Imprecisiones jurídicas
El derecho funciona con matices, excepciones, contextos normativos y jerarquías jurídicas. Un modelo de IA puede producir un texto que suena jurídicamente correcto, pero que mezcla figuras jurídicas distintas o aplica normas fuera de contexto. Esto ocurre porque la IA no razona jurídicamente, solo que predice lenguaje.
Falta de trazabilidad
El derecho exige explicar decisiones. Un abogado debe poder justificar qué norma aplicó, qué hechos consideró y cómo llegó a una conclusión.
En cambio, los modelos de inteligencia artificial funcionan como sistemas probabilísticos complejos, donde no siempre es posible reconstruir claramente el razonamiento ni controlar los flujos de respuesta.
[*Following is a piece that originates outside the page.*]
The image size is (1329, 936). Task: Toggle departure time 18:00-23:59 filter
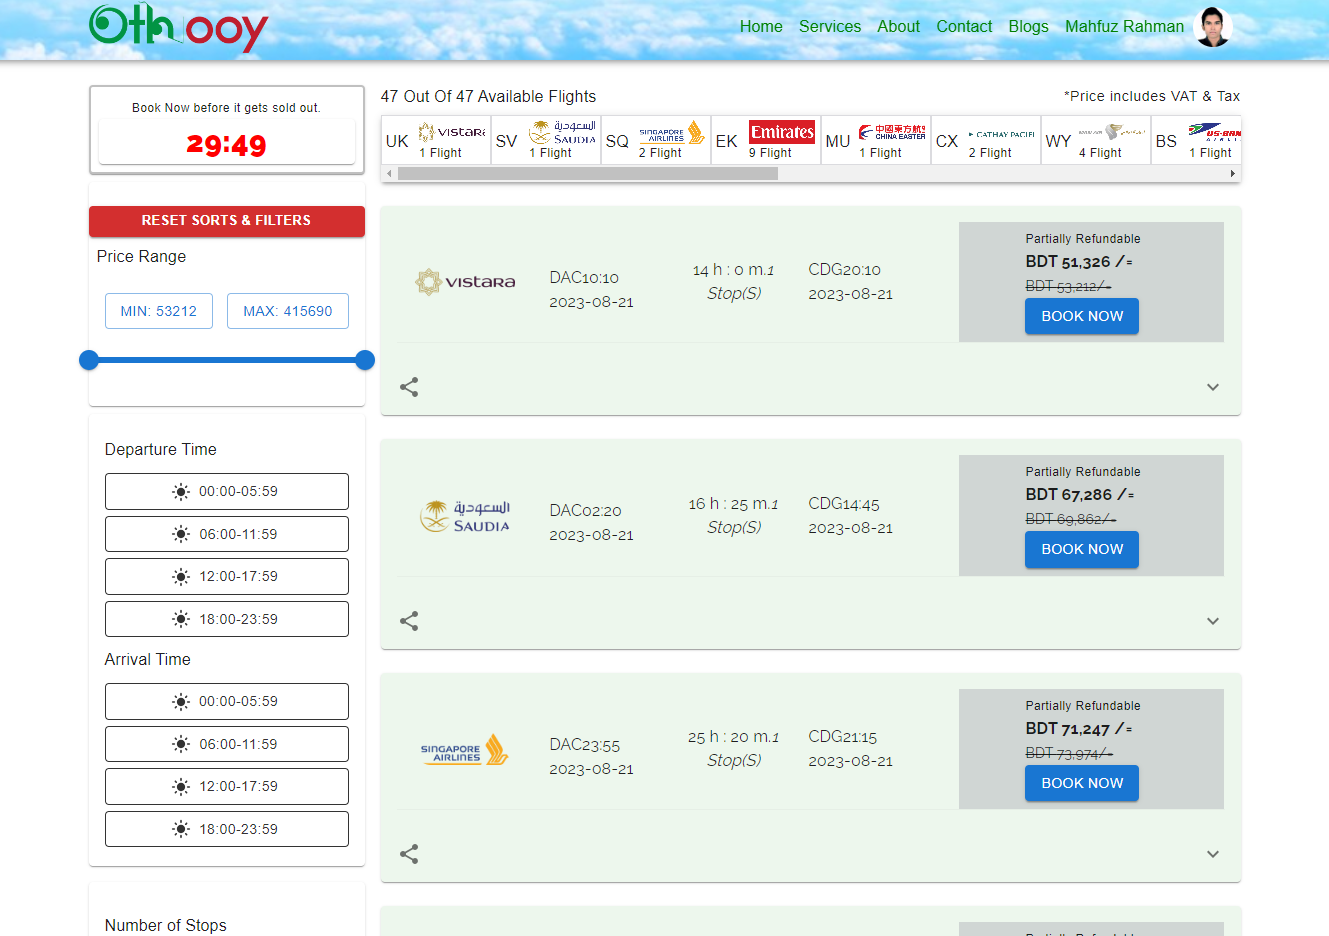tap(227, 619)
Esto limita su uso como base directa para decisiones jurídicas.
Donde la IA sí aporta valor
Reconocer estas limitaciones no significa negar su enorme potencial. La inteligencia artificial tiene capacidades muy valiosas para el trabajo jurídico. Especialmente en tareas como:
Síntesis de información
La IA puede analizar y resumir grandes volúmenes de documentos en segundos. En un mundo donde la producción normativa y jurisprudencial crece constantemente, esta capacidad es extremadamente útil.
Asistencia cognitiva
También puede ayudar a generar borradores, explorar escenarios o sugerir enfoques de análisis. En ese sentido, la IA funciona mejor como asistente jurídico, no como sustituto del criterio humano.
La verdadera transformación: estructurar el derecho
Mientras desarrollaba Contrappto, entendí algo que parece obvio pero que rara vez se discute en la industria legal. El derecho, visto desde la ingeniería de software, es esencialmente información estructurada. Los elementos del derecho se pueden modelar en arquitecturas de datos, entonces ocurren cosas interesantes, por ejemplo: los contratos dejan de ser documentos estáticos y se convierten en sistemas vivos. Sus variables se pueden capturar y transformar.
Las obligaciones pueden seguirse en el tiempo.
Los hechos pueden registrarse.
Las decisiones pueden tener trazabilidad.
Y solo entonces la inteligencia artificial puede desplegar todo su potencial.
Una recomendación simple
Si trabajas en tecnología jurídica, hay tres principios que vale la pena recordar.
1. Siempre verificar los resultados de la IA.
2. Nunca delegar decisiones jurídicas en un sistema de IA.
3. Antes de aplicar inteligencia artificial, estructurar correctamente la información jurídica.
Reflexión final
La inteligencia artificial está transformando muchas industrias. El derecho no será la excepción. Pero si queremos una verdadera transformación digital del derecho, el punto de partida no es pedirle a la IA que escriba contratos. El punto de partida es repensar cómo se estructuran los acuerdos, las obligaciones y los hechos jurídicos en sistemas de información. Ese es el verdadero desafío. Y también la mayor oportunidad.